397 Schüler im Alter von sechs bis 15 Jahren wurden im Vorjahr laut Statistik Austria auf dem Weg zwischen Schule und Wohnort bei Unfällen verletzt. "Dass Kinder im Straßenverkehr besonders gefährdet sind, sollten sich Eltern sowie Fahrzeuglenker stets vor Augen halten", appellierte der ÖAMTC am Mittwoch rund zwei Wochen vor Schulbeginn.

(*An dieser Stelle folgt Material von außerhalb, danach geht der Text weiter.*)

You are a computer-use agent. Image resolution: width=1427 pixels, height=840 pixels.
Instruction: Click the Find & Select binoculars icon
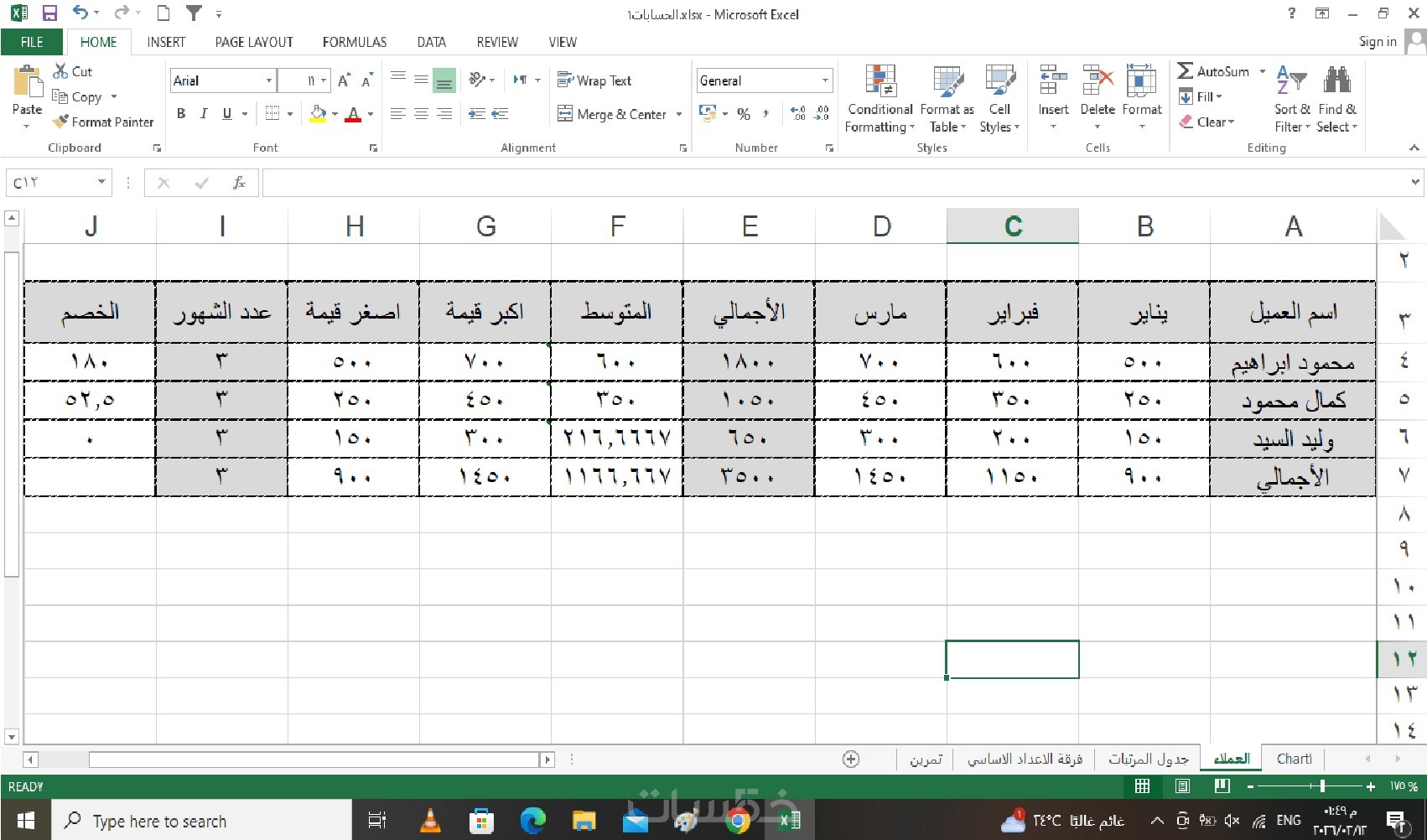tap(1337, 80)
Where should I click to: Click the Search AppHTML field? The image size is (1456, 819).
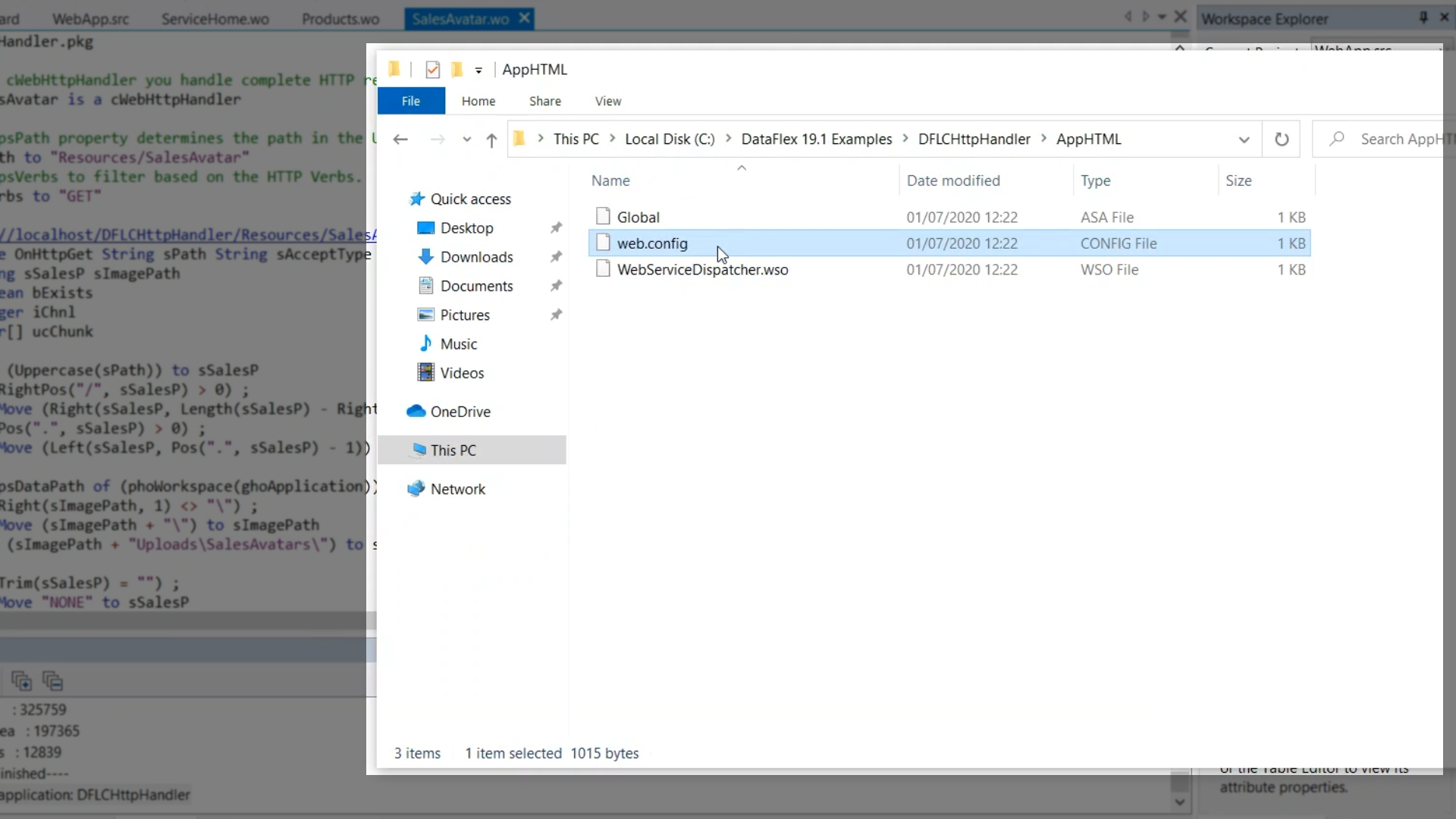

Erstens fällt es Kindern aufgrund ihrer Körpergröße schwer, den Straßenverkehr in seiner Gesamtheit zu überblicken. Gleichzeitig werden sie aus diesem Grund auch von anderen Verkehrsteilnehmern oft erst sehr spät wahrgenommen. Zweitens weiß man, dass Buben und Mädchen besonders anfällig für Ablenkungen sind. Drittens ahmen Kinder das Verhalten Erwachsener nach. "Das sind Punkte, die Eltern beim Einüben des Schulwegs unbedingt bedenken und ihren Kindern erklären sollten", riet Steffan Kerbl vom Club.

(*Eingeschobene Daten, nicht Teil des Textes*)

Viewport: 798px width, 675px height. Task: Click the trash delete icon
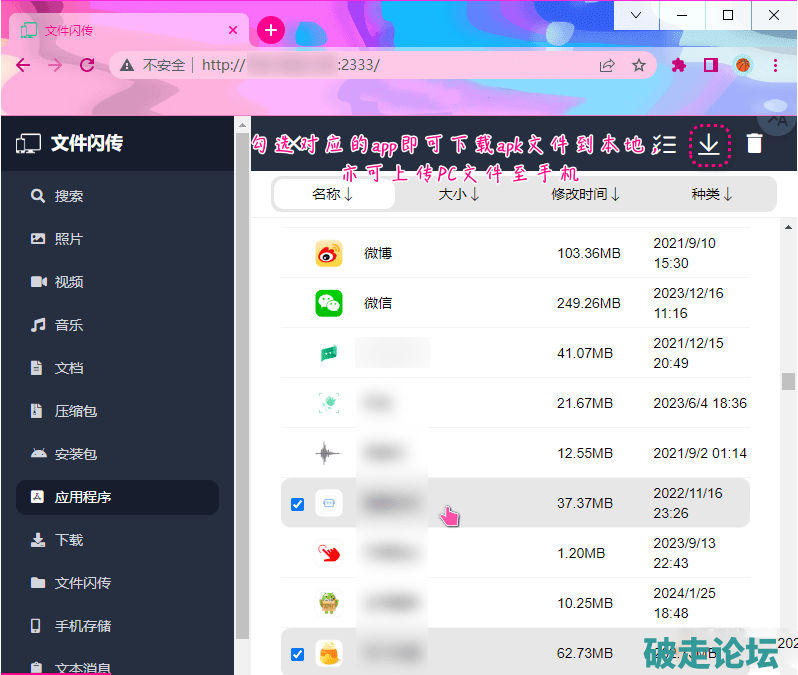755,144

Vom Vetrauensgrundsatz ausgenommen
Fahrzeuglenker dürfen von ihrer erwachsenen Wahrnehmung nicht auf die eines Kindes schließen. Darauf stellt auch der sogenannte Vertrauensgrundsatz in der Straßenverkehrsordnung (StVO) ab: Bei Kindern darf man nicht darauf vertrauen, dass diese im Straßenverkehr adäquat reagieren.

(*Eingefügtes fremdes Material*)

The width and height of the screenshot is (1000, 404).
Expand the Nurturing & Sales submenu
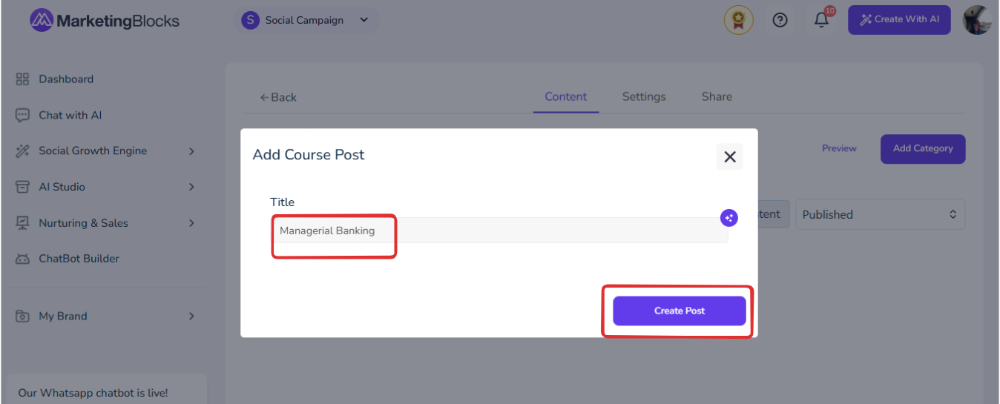point(105,223)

Schulwegunfälle nach Bundesländern 2011: Steiermark: 75 Schüler, Wien: 74 Schüler, Oberösterreich: 65 Schüler, Niederösterreich: 59 Schüler, Salzburg: 37 Schüler, Kärnten: 27 Schüler, Tirol: 26 Schüler, Vorarlberg: 24 Schüler und Burgenland: 10 Schüler.